Pour le syndicaliste, cette situation de précarité généralisée résulte directement du statut d'autoentrepreneur imposé par les plateformes de livraison. Ce statut permet aux entreprises de ne pas rémunérer les livreurs pour l'ensemble de leur temps de travail et de les maintenir dans "une situation d'insécurité constante".

Ludovic Rioux cite notamment le cas des accidents de la route, qui ne sont pas considérés comme des accidents de travail pour les livreurs. "Le fait d'être payé à la course les pousse à rouler toujours plus vite en prenant des risques", s'insurge le syndicaliste. "Nous sommes donc face à des plateformes meurtrières qui profitent de la situation de précarité des livreurs pour les exposer à tous les dangers."

La double peine des travailleurs sans papiers

La situation des travailleurs sans papiers apparaît encore plus préoccupante. Ces derniers travaillent souvent en louant un compte à une personne tierce, ce qui leur confère encore moins de droits que les autres livreurs. "Dans ce cadre-là, il est encore plus difficile pour ces derniers d'espérer une régularisation, étant donné qu'ils n'existent pas pour l'administration", explique Ludovic Rioux. "Leur dénier leurs droits de cette manière est inadmissible."

L'État pointé du doigt

La responsabilité du gouvernement est directement mise en cause par le syndicaliste, qui accuse l'exécutif d'"entériner cette situation de précarité" en maintenant le statut d'autoentrepreneur pour les livreurs. "En réalité, c'est du salariat déguisé et il est absurde pour le gouvernement de lancer des négociations propres aux travailleurs des plateformes avec ces dernières, car cela crée un statut tiers entre le salariat et l'autoentrepreneuriat."
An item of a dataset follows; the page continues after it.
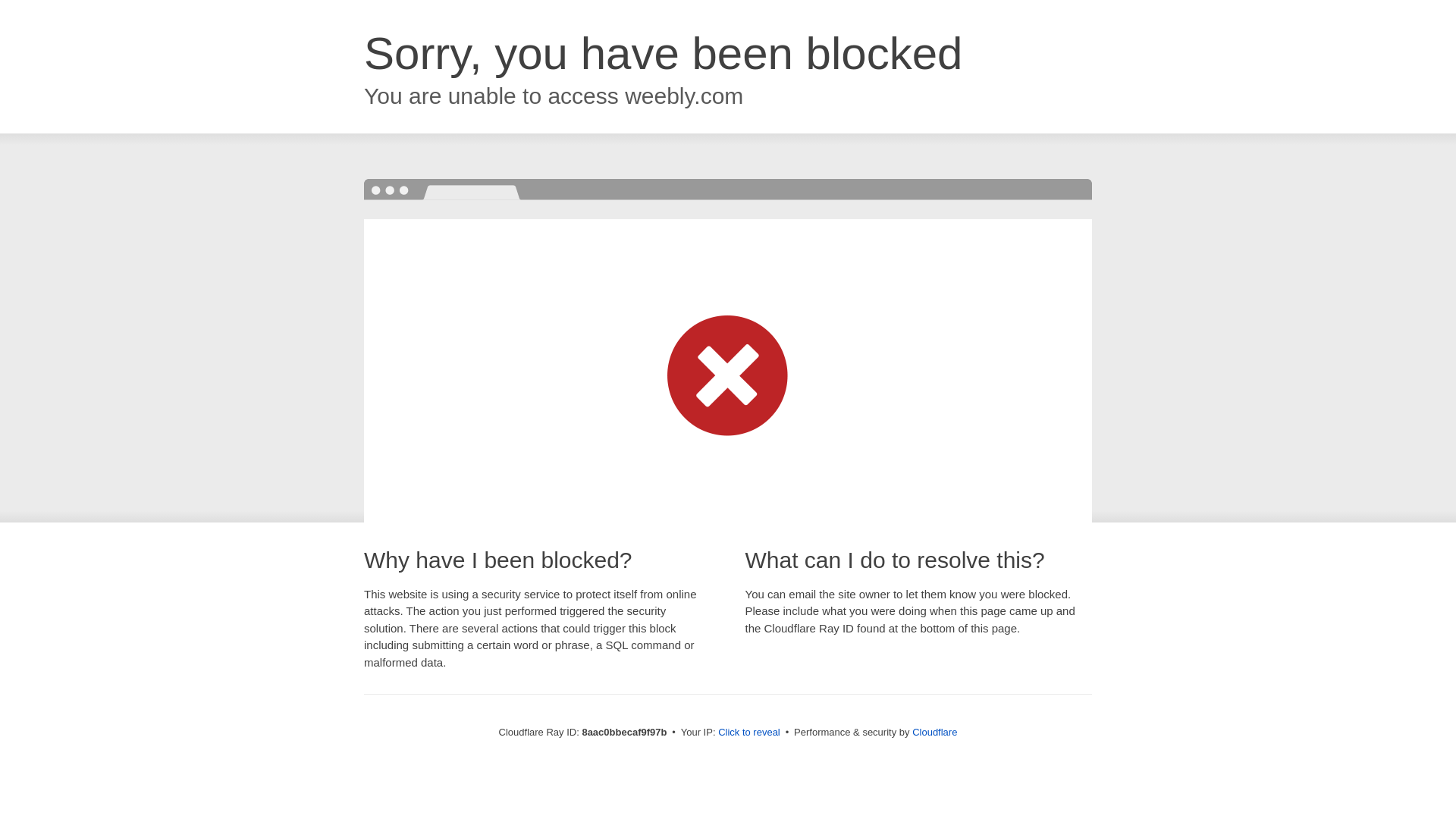
Click to reveal (748, 732)
Cloudflare (934, 731)
Given the description of an element on the screen output the (x, y) to click on. 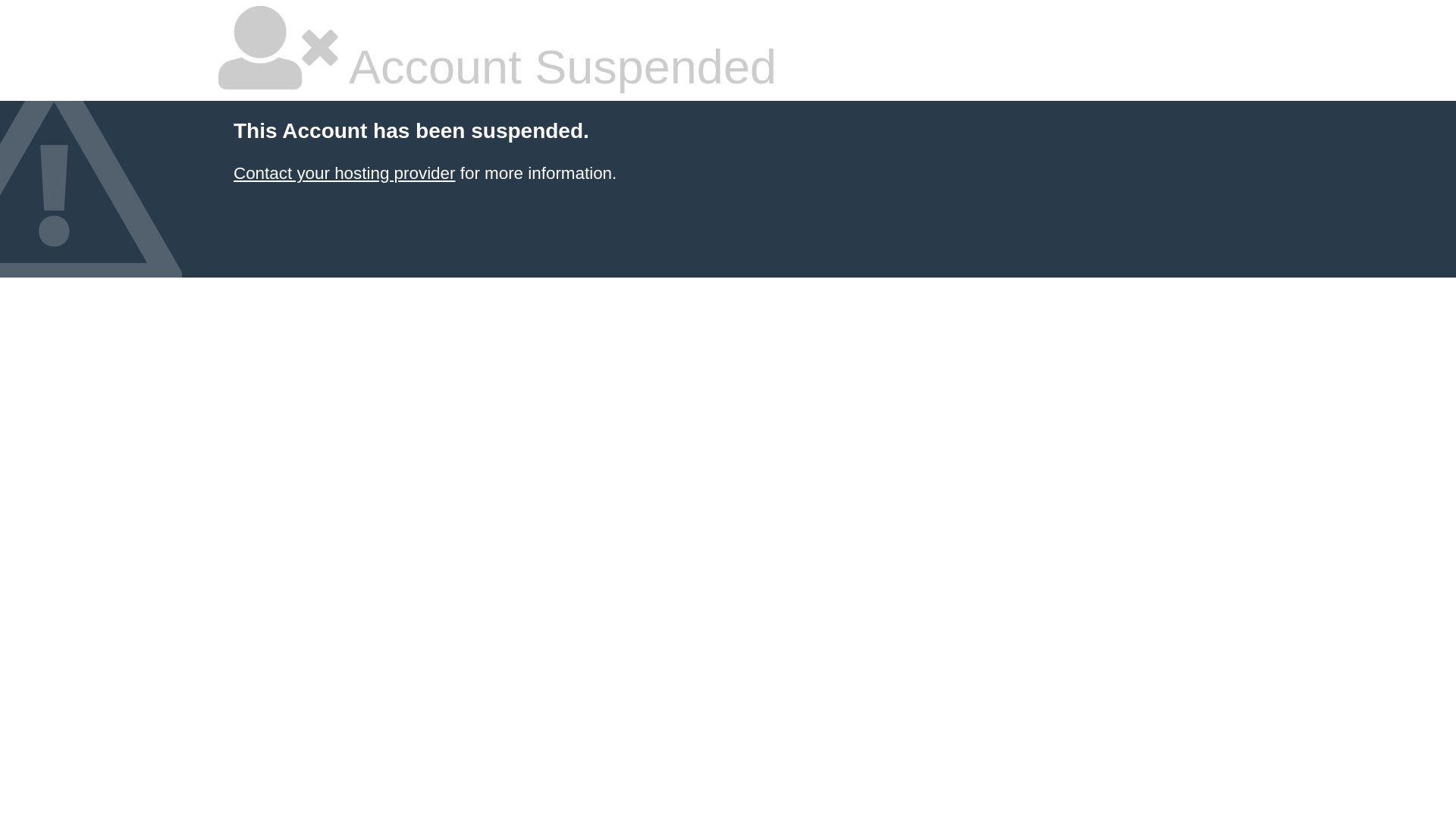
Contact your hosting provider Element type: text (344, 172)
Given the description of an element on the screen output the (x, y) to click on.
La demande des syndicats est claire : "Nous souhaitons que le gouvernement reconnaisse le statut de salarié des livreurs et oblige les plateformes à leur accorder les droits afférents", conclut Ludovic Rioux. Contacté par nos soins, Uber n'a pour l'instant pas répondu à nos sollicitations concernant cette étude alarmante.

Cette enquête de Médecins du Monde vient donc confirmer ce que les acteurs de terrain dénoncent depuis des années : les livreurs à vélo travaillent dans des conditions extrêmement précaires, exposés à des dangers multiples, avec des rémunérations souvent inférieures au Smic et une protection sociale quasi inexistante. La balle est désormais dans le camp des pouvoirs publics pour mettre fin à cette situation inacceptable.